I asked, “Jake, what are you thinking and praying about?”

He replied, “I miss my friends and team family in South Africa. I pray for them, but my heart still hurts.”

Every one of us has some kind of COVID-related loss and sadness. Health-issues stemming from having COVID, loss of a loved one, loss of work, loss of relationship, loss of connection, loss of special-memory-making moments, loss of time, space, and more have resulted from countless COVID-related consequences. Like Jake, we have all prayed about this life-impacting matter.

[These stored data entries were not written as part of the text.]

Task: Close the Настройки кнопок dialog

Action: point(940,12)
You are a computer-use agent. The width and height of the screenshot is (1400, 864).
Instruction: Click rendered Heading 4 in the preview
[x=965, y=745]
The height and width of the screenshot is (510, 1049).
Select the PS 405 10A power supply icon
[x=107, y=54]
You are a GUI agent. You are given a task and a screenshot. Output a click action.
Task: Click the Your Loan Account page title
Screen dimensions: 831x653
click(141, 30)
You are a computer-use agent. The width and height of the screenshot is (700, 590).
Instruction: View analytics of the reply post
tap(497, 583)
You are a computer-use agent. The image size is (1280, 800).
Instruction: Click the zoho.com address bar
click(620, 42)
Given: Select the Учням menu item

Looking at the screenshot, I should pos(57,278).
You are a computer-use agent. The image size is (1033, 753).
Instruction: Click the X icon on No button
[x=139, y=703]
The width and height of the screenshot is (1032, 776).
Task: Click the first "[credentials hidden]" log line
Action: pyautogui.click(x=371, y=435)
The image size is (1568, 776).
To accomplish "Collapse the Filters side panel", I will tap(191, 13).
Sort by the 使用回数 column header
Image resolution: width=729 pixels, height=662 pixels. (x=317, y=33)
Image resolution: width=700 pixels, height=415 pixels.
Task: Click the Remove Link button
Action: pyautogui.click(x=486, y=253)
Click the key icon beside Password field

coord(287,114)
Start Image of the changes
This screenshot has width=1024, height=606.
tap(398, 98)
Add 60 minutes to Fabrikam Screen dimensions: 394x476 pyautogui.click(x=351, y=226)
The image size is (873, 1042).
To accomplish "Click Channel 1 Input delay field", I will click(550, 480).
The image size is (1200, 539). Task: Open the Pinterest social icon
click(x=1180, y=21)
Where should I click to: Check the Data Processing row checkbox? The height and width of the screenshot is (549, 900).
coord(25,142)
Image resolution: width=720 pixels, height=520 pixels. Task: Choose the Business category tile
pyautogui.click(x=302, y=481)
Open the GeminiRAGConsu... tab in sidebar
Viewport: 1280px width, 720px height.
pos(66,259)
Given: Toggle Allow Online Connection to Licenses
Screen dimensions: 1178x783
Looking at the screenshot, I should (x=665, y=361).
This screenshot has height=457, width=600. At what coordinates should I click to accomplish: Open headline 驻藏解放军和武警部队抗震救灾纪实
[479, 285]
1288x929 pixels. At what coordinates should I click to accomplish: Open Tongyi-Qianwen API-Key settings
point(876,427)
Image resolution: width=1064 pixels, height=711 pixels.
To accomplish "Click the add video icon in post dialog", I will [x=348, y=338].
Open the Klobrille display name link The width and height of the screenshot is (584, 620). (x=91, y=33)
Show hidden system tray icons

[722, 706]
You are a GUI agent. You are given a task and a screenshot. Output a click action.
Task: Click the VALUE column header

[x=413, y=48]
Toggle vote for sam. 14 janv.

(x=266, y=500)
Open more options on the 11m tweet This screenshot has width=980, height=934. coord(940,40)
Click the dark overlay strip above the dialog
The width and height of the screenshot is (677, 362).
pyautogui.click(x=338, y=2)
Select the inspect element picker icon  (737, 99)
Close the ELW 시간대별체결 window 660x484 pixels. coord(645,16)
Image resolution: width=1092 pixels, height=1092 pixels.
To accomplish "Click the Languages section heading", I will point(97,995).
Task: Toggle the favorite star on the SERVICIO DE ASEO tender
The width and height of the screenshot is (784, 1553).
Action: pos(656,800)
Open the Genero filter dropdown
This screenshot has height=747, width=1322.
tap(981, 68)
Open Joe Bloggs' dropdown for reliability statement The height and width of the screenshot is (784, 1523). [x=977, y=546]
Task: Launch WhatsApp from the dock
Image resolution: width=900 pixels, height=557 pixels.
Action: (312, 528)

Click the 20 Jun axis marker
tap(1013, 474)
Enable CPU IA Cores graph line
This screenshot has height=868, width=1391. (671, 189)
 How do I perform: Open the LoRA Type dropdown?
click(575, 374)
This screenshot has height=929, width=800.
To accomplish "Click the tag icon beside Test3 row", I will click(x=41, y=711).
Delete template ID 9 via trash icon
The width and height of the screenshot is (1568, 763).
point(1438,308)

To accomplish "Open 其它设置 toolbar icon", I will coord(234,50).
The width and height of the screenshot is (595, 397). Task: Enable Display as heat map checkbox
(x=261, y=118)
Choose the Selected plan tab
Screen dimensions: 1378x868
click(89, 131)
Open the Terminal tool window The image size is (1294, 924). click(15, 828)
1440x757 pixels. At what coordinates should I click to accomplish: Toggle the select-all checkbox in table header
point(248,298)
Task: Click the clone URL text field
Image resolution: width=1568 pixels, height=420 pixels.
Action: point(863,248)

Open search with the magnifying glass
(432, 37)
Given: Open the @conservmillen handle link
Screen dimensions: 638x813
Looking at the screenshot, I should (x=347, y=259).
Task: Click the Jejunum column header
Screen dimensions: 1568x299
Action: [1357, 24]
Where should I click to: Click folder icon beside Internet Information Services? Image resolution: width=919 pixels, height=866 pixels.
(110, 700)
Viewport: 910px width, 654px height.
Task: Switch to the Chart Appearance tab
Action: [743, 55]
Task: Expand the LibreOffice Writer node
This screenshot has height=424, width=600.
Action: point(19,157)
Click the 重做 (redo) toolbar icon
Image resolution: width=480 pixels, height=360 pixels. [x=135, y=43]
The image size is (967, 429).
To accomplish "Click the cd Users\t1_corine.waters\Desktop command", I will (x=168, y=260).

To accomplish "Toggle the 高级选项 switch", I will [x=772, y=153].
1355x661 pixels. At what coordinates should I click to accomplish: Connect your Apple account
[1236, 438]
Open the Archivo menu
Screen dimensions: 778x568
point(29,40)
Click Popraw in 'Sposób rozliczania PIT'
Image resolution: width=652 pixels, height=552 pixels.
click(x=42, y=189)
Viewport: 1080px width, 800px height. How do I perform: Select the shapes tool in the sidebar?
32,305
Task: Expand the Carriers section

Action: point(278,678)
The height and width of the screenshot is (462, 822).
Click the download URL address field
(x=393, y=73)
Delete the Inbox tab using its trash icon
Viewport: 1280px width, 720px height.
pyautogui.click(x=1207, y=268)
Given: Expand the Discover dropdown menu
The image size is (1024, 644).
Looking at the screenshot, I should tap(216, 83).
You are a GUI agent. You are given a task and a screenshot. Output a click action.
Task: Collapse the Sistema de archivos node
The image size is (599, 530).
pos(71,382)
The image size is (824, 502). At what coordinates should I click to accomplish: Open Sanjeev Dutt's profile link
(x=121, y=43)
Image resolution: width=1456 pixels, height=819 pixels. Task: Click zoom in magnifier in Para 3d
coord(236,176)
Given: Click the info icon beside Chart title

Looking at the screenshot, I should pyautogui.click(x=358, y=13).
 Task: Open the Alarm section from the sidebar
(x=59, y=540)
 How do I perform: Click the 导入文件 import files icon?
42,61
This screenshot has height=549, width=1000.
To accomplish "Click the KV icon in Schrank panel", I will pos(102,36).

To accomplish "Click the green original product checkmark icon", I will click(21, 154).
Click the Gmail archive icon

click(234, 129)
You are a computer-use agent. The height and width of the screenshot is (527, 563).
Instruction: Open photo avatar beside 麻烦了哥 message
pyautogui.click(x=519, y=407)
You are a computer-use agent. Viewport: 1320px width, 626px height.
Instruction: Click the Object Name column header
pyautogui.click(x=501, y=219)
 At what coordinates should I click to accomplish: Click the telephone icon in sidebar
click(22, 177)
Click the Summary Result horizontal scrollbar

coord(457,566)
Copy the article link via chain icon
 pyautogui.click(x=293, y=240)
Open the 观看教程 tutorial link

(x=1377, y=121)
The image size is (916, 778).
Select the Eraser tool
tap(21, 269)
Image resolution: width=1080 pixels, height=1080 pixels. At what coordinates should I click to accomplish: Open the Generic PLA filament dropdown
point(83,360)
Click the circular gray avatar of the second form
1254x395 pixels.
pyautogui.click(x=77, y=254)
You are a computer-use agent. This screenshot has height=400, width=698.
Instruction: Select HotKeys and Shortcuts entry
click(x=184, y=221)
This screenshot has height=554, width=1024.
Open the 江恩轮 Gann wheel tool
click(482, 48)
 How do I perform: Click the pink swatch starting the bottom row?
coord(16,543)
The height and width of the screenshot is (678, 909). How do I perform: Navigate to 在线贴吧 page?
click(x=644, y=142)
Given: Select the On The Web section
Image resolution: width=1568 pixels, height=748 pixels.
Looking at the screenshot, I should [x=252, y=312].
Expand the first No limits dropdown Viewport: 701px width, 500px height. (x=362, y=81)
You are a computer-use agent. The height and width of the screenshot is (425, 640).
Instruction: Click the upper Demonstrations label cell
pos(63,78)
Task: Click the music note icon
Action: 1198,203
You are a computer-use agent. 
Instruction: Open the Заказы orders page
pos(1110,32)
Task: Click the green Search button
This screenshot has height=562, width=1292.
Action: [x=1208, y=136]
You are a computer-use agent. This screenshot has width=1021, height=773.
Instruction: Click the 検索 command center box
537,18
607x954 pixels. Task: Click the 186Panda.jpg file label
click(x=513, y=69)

And, our hearts still hurt.

What do we do with that?

How do we keep praying, keep looking up in hope, and keep seeking our God when we are hurting, when there is no end in sight, no resolution to be realized, and no quick-fix-not-now-and-not-ever?

What do we do with the pain?

This is what Jake wanted to know.

Shouldn’t his prayers take away the hurt, the loss, and the sorrow?

Not necessarily.

I don’t know about you, but such moments cause me only to draw closer to my God for His help, His strength, His love, and His care.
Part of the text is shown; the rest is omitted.